-------- TASK INPUTS --------

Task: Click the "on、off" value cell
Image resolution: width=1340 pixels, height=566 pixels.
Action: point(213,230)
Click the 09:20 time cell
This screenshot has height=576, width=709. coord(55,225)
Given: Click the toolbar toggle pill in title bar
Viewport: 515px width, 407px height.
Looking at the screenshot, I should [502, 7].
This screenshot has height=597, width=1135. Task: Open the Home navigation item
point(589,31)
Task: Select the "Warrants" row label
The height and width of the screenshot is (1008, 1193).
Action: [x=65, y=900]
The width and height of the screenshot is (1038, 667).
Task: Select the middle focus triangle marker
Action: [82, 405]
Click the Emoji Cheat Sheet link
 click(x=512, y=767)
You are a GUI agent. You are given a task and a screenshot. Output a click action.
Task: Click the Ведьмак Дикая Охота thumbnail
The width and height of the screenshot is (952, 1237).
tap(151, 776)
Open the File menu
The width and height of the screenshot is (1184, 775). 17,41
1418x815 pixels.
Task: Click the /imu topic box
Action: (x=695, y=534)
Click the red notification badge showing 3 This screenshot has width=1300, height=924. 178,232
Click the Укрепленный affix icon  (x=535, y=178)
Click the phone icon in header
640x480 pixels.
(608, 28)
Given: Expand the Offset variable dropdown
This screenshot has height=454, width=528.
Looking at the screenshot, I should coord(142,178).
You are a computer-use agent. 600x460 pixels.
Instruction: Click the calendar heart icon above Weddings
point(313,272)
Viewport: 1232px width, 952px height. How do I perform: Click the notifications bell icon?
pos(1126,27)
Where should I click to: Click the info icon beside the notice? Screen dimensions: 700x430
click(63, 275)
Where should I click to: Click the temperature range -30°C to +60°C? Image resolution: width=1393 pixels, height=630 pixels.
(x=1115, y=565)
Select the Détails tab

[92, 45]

--------

EXERCISE AIM. One line above contains "This screenshot has height=454, width=528.". Output that line and each one after it, word for word, and nothing else.

RESULT FOR THIS TASK.
This screenshot has height=454, width=528.
Looking at the screenshot, I should coord(142,178).
You are a computer-use agent. 600x460 pixels.
Instruction: Click the calendar heart icon above Weddings
point(313,272)
Viewport: 1232px width, 952px height. How do I perform: Click the notifications bell icon?
pos(1126,27)
Where should I click to: Click the info icon beside the notice? Screen dimensions: 700x430
click(63, 275)
Where should I click to: Click the temperature range -30°C to +60°C? Image resolution: width=1393 pixels, height=630 pixels.
(x=1115, y=565)
Select the Détails tab

[92, 45]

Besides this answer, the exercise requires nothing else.